Az parayla çok haz getirmeyi hedefleyen tutumlu hedonizm nedir?

Ne kadar çok şeye sahibiz, hiç düşündünüz mü? Bizden önceki nesillere kıyasla bolluk, hatta fazlalık içinde yaşıyoruz. Maddi durumumuz ne olursa olsun, bu etrafımızda çok fazla materyal ve varlık olduğu gerçeğini değiştirmiyor. Öyle ki, şu an insanların garanti gördüğü şeylerin yüzde 99’u önceki nesiller için tahmin edilemez olmanın yanı sıra, lüks olarak algılanabilirdi. Hal böyleyken, sahip olduklarımızla mutlu olma katsayımız giderek azalıyor.

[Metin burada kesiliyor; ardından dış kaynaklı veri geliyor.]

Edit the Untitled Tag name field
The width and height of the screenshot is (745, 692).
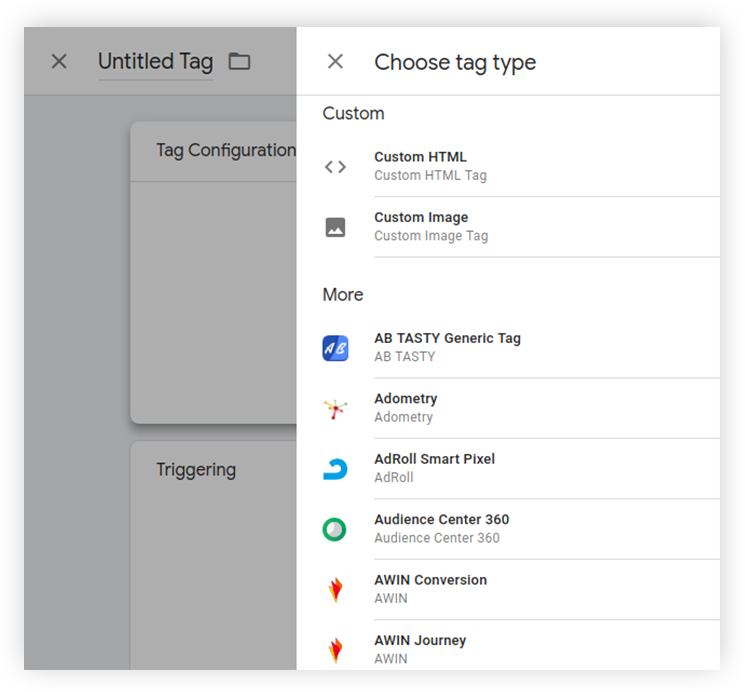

Peki bu durumu nasıl tersine çevirebiliriz? Yeni ortaya çıkan tutumlu hedonizm kavramı bu durumu tersine çevirebilecek gibi görünüyor.

Ne kadar çok şeye sahibiz, hiç düşündünüz mü?

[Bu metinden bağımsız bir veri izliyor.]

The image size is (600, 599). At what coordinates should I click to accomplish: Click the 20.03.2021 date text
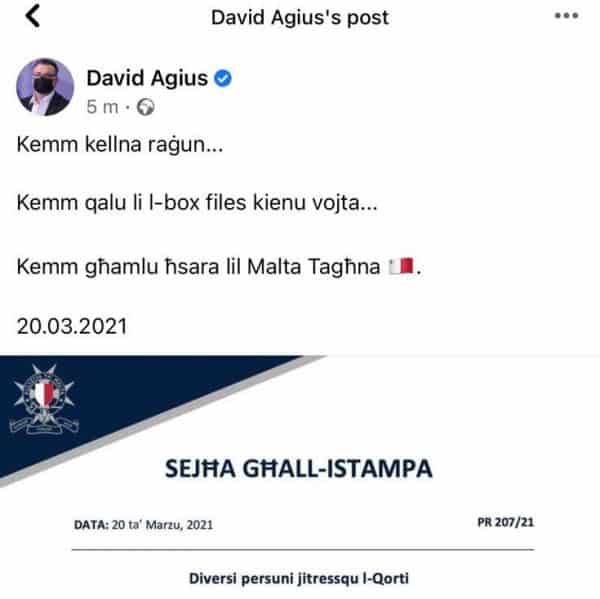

Türkçe karşılığı literatüre henüz girmemiş olsa da tutumlu hedonizm olarak çevrilebilecek olan frugal hedonism adlı kavram hayatımıza yeni girdi sayılır. Adam Grubb ve Annie Raser-Rowland’ın ortak çalışması ile ortaya konan tutumlu hedonizm daha az harcayıp, daha mutlu olabilmeyi amaçlayan bir felsefe. Hazcılık anlamına gelen hedonizm ile tutumluluğun birbiriyle çeliştiğini düşünüyorsanız, yazının devamında içinizi rahatlatacak bir şeyler olabilir.

Hayatta kalmanın esas amaç olduğu ilkel insanlardan bu yana çok fazla şey değişmiş gibi görünse de, aslında esas prensipler aynı. İhtiyaçlarımızı karşılamak, sağlığımızı korumak, soyumuzu sürdürmek ve mümkünse vefat etmeden günü tamamlamak… Fakat bu arada önümüze serilen imkanlar arttıkça gözümüzün onlara kayması kaçınılmaz oluyor. Biz de, doyumsuz insanlar olduğumuz için gözümüzü boyayan reklam kampanyalarına kendimizi ve cüzdanımızı kurban ediyoruz.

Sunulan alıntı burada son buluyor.